The report, in the New England Journal of Medicine, says that the “high direct-referral rate” by Gloucester police exceeds that of hospital-based initiatives designed to provide immediate access to detoxification and treatment.
“Despite the many barriers, including previous arrests, that may prevent persons with an opioid-use disorder from engaging with police, 376 people sought help in the first year of this program,” the report says.
The authors credited a number of factors for the program’s success, including the motivation of participants to enter treatment, work by police to find placements and establish a relationship with a local treatment center, and state-mandated insurance covering drug detoxification.
In June 2015, the Gloucester Police Department began the initiative, dubbed the Angel Program, which encourages people with opioid use disorder to come to the department and ask for treatment help, with no threat of arrest. Officers work to place the substance users in local treatment programs immediately.
From June 2015 through May of this year, more than 370 people came to police for assistance, says the report, led by SPH and Boston Medical Center researchers. About half had previous drug arrests, and 83 percent reported last using opioids within a day of asking for help. Most of those requesting help (78 percent) reported injecting heroin, while 25 percent were using prescription opioids. About a third came from Essex County, including Gloucester; 41 percent came from other parts of the state.
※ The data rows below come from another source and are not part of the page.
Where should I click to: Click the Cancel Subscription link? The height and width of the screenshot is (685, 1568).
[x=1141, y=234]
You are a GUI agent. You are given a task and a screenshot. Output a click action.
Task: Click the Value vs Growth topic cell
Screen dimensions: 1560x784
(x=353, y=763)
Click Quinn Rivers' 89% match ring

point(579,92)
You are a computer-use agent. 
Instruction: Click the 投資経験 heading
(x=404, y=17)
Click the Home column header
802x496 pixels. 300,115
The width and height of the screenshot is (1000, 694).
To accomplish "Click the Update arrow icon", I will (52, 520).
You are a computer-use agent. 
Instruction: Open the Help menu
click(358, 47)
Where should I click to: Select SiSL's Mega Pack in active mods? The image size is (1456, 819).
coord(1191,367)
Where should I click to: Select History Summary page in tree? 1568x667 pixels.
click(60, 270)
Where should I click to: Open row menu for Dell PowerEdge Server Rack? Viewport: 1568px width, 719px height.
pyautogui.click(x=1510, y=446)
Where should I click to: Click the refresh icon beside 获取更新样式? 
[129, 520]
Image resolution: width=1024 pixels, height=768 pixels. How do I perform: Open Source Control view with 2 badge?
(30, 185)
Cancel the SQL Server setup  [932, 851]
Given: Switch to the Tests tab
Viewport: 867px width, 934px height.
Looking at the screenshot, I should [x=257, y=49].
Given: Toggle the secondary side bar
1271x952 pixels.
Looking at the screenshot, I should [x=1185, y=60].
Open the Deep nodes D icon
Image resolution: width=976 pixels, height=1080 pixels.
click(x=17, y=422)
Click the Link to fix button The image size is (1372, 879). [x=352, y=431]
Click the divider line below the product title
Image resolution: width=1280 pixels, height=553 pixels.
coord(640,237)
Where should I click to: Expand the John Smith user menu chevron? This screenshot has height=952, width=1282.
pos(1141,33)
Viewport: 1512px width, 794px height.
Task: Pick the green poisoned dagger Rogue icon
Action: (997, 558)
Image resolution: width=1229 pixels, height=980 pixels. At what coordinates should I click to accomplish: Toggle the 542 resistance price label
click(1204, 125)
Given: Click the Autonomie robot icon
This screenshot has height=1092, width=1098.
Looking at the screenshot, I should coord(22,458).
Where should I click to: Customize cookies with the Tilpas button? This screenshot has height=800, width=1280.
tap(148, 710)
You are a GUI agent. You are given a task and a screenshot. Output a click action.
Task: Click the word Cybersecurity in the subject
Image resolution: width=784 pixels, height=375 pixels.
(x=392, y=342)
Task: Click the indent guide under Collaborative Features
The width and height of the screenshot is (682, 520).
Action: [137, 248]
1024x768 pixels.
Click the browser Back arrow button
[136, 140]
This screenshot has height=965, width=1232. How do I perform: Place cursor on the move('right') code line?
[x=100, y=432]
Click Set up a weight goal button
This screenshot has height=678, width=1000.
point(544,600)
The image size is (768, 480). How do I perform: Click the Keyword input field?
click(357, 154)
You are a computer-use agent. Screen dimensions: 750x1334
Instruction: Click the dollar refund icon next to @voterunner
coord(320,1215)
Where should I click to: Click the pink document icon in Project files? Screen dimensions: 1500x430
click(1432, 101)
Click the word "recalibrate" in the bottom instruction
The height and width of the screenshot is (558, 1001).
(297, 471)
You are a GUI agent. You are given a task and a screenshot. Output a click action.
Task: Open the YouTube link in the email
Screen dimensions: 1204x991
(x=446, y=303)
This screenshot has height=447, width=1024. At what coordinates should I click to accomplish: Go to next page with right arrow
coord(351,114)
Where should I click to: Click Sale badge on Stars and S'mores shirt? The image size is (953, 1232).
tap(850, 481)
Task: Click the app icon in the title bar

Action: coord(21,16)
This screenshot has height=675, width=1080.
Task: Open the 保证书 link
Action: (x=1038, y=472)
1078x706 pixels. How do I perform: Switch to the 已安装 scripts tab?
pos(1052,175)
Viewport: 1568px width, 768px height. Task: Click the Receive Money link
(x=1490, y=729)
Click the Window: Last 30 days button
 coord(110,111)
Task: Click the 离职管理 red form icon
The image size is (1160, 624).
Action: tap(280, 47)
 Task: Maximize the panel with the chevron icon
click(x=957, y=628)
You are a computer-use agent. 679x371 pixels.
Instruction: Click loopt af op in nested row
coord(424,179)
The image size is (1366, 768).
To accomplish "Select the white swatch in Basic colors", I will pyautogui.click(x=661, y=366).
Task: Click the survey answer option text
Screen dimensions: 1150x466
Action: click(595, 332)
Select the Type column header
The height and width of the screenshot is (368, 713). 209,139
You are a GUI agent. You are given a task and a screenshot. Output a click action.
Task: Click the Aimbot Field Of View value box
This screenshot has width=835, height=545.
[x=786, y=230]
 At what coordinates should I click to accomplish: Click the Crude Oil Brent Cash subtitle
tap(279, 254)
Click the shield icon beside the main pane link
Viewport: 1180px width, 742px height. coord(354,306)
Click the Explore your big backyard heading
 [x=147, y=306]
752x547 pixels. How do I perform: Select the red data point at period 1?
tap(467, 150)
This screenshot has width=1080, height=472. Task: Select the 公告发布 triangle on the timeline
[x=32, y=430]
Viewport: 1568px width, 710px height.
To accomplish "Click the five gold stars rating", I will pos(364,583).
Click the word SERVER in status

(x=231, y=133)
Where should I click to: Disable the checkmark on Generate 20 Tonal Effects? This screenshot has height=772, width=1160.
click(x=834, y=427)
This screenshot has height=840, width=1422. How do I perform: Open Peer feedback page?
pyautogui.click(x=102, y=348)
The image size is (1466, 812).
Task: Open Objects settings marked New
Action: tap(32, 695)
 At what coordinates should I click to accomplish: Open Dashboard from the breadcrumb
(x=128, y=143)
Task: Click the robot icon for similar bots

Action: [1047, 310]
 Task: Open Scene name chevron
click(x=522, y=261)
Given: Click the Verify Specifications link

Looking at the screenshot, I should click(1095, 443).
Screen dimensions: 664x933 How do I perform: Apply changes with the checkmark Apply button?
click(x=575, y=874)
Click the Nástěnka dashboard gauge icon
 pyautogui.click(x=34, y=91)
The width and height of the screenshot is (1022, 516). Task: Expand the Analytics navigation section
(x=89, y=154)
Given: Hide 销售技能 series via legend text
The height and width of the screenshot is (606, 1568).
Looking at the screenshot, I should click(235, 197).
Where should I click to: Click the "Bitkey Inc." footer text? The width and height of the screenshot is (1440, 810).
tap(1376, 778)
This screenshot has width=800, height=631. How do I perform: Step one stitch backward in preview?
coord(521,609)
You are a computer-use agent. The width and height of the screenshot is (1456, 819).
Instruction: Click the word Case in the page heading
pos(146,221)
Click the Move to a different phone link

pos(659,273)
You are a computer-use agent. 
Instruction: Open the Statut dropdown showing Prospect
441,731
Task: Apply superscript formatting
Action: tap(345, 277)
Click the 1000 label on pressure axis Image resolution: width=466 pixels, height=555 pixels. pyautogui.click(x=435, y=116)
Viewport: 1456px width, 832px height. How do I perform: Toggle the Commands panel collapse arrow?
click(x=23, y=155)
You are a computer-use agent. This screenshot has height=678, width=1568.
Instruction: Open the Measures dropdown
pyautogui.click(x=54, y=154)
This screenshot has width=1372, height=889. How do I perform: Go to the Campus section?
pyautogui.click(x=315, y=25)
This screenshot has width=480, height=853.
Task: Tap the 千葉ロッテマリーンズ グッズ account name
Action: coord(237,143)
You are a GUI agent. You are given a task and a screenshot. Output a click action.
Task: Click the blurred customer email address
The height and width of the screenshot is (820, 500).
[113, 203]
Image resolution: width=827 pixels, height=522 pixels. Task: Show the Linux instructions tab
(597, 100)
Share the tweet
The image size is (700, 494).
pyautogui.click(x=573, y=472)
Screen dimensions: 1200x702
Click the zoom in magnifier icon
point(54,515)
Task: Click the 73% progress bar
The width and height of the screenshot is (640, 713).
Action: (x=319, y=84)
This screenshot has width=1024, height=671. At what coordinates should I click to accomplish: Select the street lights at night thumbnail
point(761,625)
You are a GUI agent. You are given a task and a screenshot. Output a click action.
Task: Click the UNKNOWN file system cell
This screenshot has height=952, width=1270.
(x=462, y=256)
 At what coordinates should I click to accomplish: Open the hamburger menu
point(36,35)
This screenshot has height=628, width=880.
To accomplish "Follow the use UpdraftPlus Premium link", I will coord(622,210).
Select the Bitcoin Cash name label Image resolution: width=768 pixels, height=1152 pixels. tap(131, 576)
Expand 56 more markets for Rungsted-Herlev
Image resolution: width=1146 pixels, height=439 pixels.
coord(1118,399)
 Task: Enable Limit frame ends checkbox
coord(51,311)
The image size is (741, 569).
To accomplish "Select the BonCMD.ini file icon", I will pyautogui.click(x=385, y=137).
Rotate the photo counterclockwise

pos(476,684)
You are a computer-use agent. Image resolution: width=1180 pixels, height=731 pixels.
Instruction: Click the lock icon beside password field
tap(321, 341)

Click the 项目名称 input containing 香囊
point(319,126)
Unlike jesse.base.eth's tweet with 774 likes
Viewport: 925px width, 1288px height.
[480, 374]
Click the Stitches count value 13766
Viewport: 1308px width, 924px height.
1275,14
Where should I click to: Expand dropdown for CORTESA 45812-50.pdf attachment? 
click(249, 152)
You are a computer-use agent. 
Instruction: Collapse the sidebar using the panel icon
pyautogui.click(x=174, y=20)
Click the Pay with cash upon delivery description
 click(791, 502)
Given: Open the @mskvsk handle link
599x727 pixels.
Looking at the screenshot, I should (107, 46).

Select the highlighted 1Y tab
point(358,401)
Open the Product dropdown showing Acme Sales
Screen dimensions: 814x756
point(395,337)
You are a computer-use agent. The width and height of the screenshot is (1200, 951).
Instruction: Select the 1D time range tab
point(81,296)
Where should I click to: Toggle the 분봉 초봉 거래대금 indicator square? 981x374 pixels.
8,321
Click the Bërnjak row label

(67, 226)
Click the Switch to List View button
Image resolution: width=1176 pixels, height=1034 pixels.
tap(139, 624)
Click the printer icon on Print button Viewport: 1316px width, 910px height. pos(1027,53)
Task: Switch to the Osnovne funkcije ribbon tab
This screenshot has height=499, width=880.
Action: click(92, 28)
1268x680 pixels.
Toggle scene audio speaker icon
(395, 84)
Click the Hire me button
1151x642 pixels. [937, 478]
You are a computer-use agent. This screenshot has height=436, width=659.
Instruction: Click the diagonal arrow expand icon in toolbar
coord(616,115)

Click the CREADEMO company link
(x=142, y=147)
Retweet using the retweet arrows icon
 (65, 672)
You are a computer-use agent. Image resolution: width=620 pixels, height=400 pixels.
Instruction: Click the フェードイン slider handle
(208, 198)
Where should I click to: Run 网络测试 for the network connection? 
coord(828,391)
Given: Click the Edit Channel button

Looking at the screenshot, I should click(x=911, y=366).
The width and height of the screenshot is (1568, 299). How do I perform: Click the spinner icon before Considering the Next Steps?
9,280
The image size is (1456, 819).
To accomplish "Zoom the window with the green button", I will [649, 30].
In 94.5 percent of cases in which a person presented for assistance, police offered a direct treatment placement. And of those offered placements, 95 percent entered their assigned program.
Lead author Davida Schiff, a pediatric fellow at Boston Medical Center and student at SPH, said the results so far indicate that the program has filled a needed gap in accessing substance-use treatment services. She and senior author David Rosenbloom, professor of health law, policy, and management, note that more than 150 other police departments in 28 states have adopted similar programs.
SPH researchers are tracking the program participants and will continue to monitor the Gloucester program.
“When the Gloucester police chief went on Facebook to announce that his officers were going to place individuals into treatment instead of jail, he changed the conversation about how communities should deal with the disease of addiction,” Rosenbloom said. “As a result, lives are being saved every day all over the country.”
Schiff said the power of the Gloucester model “has been to meet people where they are and to provide treatment on demand, 24 hours a day, when individuals present motivated to seek care.” She said additional points of access “to a complicated, hard-to-navigate treatment system” are critical.
Mari-Lynn Drainoni, associate professor of health law, policy, and management, was a co-author on the report.
Police departments that have adopted the model say the Gloucester approach is a promising way to address the epidemic of heroin and prescription pain pills, which killed 47,055 people in 2014 nationwide—more than died in car accidents, homicides or suicides.
More than 200 treatment centers across the country have signed on as partners.
During the period from 2009 through 2013, only 21 percent of people with opioid-use disorders received any type of treatment, according to a previous study.
Co-authors on the report include Megan Bair-Merritt, associate professor at the School of Medicine, and Zoe Weinstein, assistant professor at the School of Medicine.